═════ Extracted entries
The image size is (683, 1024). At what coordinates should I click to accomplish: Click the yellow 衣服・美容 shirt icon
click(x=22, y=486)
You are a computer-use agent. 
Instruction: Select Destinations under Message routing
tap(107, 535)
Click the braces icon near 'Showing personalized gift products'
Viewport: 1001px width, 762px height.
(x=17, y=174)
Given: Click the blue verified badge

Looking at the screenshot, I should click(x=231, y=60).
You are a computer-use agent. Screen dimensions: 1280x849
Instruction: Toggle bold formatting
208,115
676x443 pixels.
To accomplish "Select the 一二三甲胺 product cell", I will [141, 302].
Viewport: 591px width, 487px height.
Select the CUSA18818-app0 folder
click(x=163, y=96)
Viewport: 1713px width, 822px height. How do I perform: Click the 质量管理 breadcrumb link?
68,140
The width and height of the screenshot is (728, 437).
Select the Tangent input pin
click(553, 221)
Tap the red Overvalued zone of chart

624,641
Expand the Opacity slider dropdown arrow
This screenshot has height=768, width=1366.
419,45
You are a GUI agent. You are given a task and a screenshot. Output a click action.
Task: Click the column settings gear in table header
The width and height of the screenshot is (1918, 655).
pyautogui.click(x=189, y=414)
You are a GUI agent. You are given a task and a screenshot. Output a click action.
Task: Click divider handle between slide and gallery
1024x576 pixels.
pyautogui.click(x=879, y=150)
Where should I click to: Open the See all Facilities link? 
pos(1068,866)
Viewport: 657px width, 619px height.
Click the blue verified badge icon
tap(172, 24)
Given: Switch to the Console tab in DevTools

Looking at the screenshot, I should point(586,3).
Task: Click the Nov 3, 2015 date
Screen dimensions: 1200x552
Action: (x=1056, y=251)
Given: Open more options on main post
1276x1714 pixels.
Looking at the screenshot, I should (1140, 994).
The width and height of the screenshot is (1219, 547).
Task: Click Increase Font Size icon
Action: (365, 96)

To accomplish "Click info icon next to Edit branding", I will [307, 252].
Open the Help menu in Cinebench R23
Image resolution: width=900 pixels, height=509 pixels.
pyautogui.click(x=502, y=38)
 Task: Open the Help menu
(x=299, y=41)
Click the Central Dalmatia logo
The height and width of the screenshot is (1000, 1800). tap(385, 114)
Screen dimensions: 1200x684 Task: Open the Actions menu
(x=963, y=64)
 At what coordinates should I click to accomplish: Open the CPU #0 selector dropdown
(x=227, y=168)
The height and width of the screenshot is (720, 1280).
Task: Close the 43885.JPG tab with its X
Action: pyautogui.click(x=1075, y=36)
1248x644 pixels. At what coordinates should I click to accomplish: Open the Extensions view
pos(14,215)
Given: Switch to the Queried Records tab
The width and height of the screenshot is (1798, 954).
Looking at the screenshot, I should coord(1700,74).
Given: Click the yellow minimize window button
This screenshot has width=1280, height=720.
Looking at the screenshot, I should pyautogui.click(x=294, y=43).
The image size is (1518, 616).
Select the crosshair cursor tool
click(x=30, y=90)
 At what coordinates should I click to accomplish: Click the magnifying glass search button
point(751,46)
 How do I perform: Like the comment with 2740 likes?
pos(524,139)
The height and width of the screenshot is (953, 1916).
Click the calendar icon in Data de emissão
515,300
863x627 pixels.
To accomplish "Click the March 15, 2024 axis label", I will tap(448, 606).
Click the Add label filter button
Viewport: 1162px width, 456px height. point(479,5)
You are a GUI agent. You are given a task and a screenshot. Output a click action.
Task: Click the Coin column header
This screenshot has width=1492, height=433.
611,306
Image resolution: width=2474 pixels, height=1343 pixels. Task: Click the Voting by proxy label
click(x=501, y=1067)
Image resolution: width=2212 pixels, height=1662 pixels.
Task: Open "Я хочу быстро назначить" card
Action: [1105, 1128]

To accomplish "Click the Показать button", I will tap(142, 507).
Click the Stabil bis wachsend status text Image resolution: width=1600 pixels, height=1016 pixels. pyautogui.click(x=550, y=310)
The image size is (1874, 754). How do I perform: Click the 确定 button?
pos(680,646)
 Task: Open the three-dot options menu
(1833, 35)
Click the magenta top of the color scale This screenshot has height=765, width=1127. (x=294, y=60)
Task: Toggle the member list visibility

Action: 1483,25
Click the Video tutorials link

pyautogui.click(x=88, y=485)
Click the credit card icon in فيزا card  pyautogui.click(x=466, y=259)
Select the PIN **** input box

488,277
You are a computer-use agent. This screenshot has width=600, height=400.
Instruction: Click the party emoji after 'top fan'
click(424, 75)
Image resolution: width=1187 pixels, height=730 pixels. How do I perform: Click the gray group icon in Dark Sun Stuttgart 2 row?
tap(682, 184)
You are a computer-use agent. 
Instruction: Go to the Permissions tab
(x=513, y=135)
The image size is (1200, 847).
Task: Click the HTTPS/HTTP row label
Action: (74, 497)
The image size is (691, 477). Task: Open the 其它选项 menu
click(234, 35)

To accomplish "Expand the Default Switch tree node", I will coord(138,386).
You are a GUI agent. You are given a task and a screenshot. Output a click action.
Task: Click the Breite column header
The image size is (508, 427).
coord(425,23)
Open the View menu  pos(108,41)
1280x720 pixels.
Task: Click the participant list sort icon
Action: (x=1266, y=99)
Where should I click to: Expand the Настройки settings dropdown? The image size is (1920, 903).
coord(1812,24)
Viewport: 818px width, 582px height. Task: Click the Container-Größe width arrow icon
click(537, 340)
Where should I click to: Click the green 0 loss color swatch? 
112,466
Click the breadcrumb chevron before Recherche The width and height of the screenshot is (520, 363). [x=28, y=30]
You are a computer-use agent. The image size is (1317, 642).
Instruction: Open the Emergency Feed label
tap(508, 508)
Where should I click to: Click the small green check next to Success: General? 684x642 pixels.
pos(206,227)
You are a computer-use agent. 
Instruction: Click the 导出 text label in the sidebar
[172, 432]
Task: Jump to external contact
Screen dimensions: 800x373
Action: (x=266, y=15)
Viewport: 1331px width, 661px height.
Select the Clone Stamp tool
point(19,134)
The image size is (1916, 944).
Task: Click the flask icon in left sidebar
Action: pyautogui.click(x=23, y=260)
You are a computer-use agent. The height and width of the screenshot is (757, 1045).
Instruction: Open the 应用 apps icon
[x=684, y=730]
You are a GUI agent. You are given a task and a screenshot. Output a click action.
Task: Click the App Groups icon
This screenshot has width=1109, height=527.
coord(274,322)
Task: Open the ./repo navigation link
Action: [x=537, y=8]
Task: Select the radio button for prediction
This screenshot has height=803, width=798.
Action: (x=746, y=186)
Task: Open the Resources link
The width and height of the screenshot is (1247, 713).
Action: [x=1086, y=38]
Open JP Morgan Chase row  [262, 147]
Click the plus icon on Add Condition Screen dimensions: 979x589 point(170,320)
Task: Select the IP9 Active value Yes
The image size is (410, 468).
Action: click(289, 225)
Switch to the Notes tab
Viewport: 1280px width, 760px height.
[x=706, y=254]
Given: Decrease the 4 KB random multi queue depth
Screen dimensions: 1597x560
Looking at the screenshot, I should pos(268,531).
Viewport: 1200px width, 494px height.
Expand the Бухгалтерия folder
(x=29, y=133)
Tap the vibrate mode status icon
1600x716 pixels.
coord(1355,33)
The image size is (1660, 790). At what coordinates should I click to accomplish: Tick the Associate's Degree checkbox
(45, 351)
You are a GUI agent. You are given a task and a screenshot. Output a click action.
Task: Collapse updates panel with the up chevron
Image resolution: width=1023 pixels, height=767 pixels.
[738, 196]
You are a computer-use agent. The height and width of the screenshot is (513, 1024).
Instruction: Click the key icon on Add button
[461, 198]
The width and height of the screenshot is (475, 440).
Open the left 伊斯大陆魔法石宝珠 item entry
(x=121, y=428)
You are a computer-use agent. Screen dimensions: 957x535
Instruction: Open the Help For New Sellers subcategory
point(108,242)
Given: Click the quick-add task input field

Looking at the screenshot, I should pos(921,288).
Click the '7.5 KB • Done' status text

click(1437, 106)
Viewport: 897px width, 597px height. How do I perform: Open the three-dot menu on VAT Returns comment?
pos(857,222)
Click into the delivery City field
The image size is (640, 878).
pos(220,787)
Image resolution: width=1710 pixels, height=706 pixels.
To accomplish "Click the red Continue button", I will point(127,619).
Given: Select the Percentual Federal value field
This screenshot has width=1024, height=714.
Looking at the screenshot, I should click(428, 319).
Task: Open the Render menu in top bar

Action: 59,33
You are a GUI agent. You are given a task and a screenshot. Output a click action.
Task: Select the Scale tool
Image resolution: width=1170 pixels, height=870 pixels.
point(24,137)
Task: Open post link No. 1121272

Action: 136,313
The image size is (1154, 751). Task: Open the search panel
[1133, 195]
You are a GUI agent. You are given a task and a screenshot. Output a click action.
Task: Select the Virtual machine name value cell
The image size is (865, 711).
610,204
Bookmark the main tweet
══════════
> [Exercise objective]
In the entries above, find each line that includes the string "computer" and copy it.

> [Exercise response]
You are a computer-use agent. 
You are a computer-use agent. Screen dimensions: 1280x849
You are a computer-use agent. This screenshot has width=600, height=400.
You are a computer-use agent. 
You are a computer-use agent. The image size is (1317, 642).
You are a computer-use agent. 
You are a computer-use agent. The height and width of the screenshot is (757, 1045).
You are a computer-use agent. The height and width of the screenshot is (513, 1024).
You are a computer-use agent. Screen dimensions: 957x535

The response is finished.